Alla protesta del CNR, si è unita quella congiunta di ben quindici associazioni ambientaliste (Legambiente, Sisef, Pefc Italia, Uncem, Federforeste, Kyoto Club, Aiel, Conaf, Federparchi, Slow Food Italia, Fsc, Fondazione Symbola, Crea, Conaibo, Pro Silva Italia), che hanno espresso la propria contrarietà al suddetto servizio del Tg1 con una lettera alla Rai. Sempre il Segretario della Commissione di Vigilanza Michele Anzaldi dà la notizia sul suo profilo Facebook. Scrive l'On. Anzaldi: "La protesta ambientalista contro il Tg1, con la lettera di ben 15 associazioni per il servizio che ha sostenuto essere dannoso per l'ambiente piantare alberi, non ha davvero precedenti nella storia recente del servizio pubblico. Come fa l'azienda a fare finta di nulla? L'amministratore delegato Salini, la task force anti fake news di Di Bella, il Cdr e l'Usigrai non hanno nulla da dire? E il ministro dell'Ambiente Sergio Costa?"
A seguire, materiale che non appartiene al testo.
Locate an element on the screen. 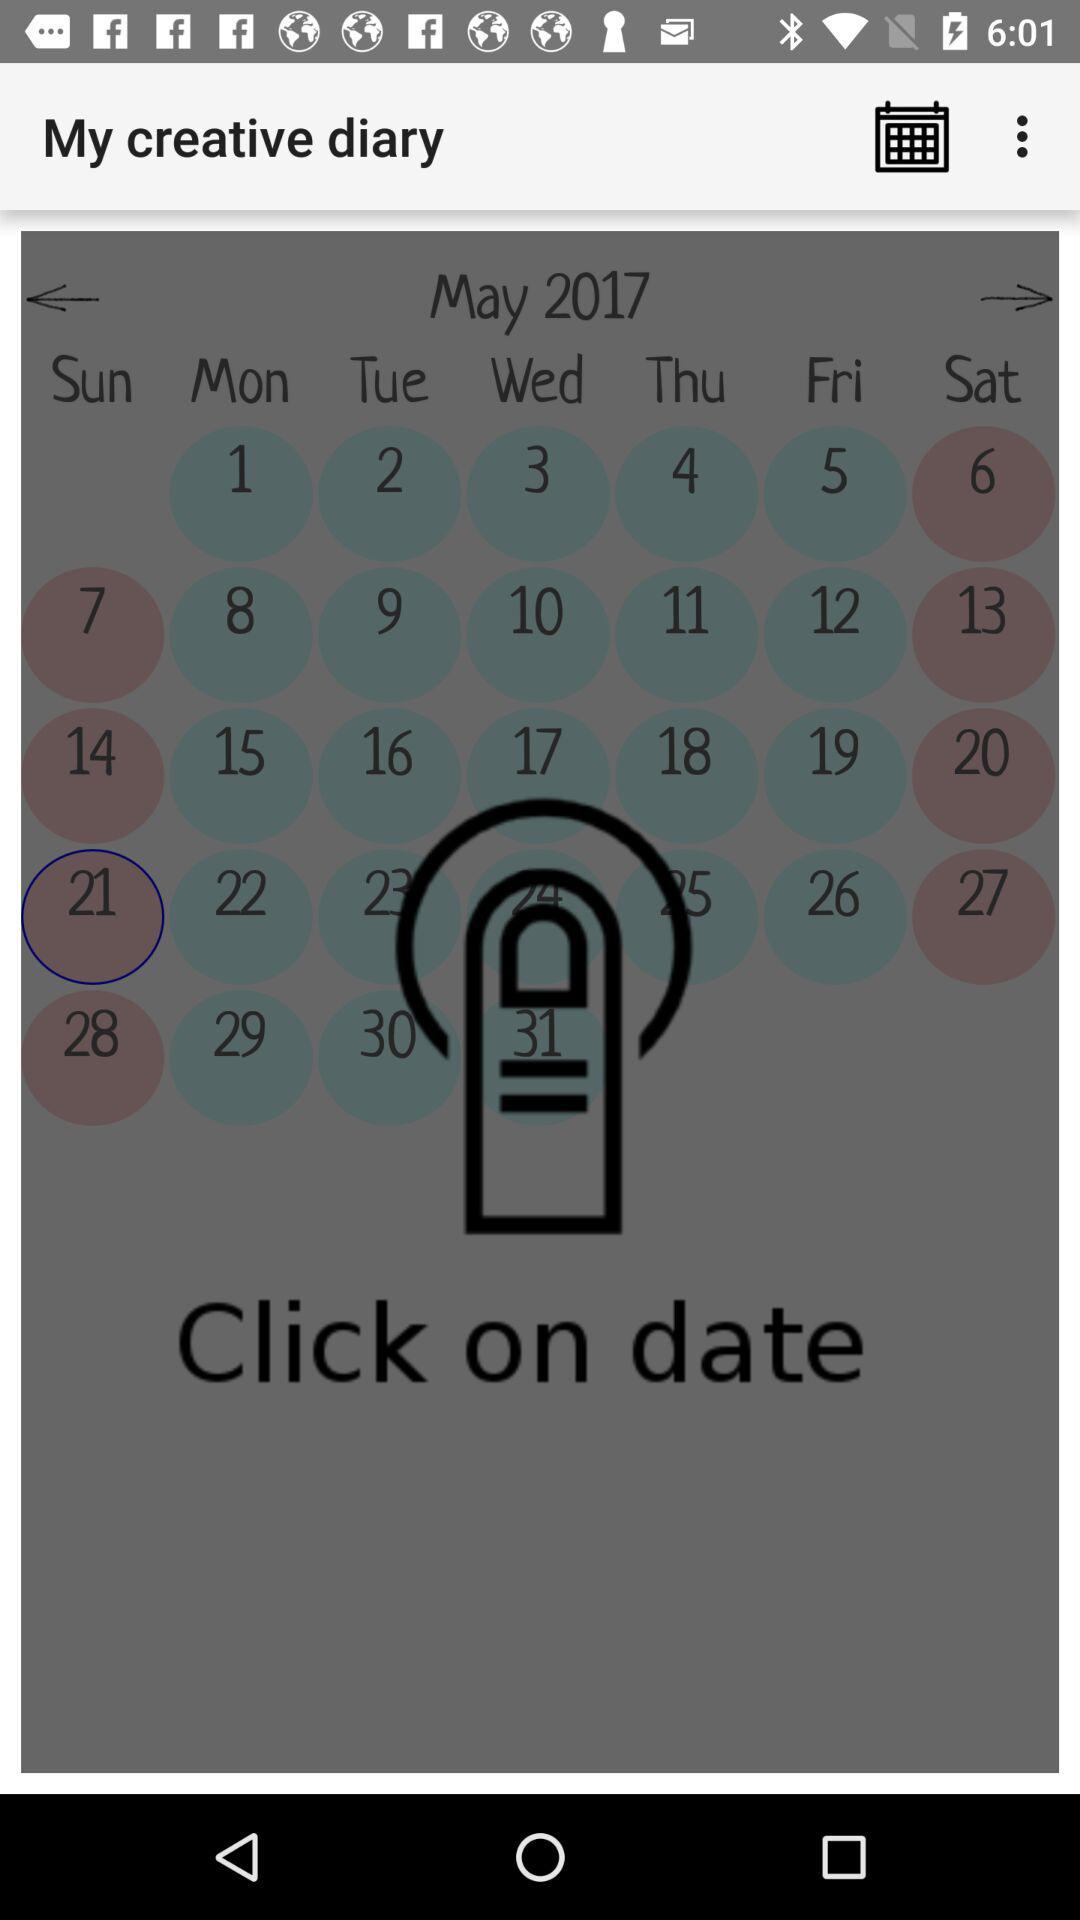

E ancora: "Molti telespettatori sono rimasti allibiti di fronte al servizio del 26 maggio alle 20 secondo cui piantare alberi in Europa sarebbe un danno per l'ambiente. Dopo la dura protesta dei ricercatori del Cnr, oggi 15 associazioni e istituzioni scrivono una lunga lettera, dettagliata e documentata, per mettere in guardia dalla diffusione di tali messaggi che rischiano di vanificare la corretta informazione in difesa dell'ambiente. Una presa di posizione così plateale può davvero passare in cavalleria? Il Movimento 5 stelle e Luigi Di Maio, che in passato hanno parlato di presunta svolta ambientalista dell'attuale direzione del Tg, non hanno niente da dire?".

Per il momento parrebbe di no, visto che nessuno ha ancora risposto alle denunce dell'On. Anzaldi, alla lettera dei ricercatori del CNR, né tantomeno alla protesta delle quindici associazioni ambientaliste. E dire che la Rai, solo qualche mese fa, si pregiava sbandierandola ai quattro venti della Task Force Anti Fake News. Al momento, tuttavia, non prevenuta.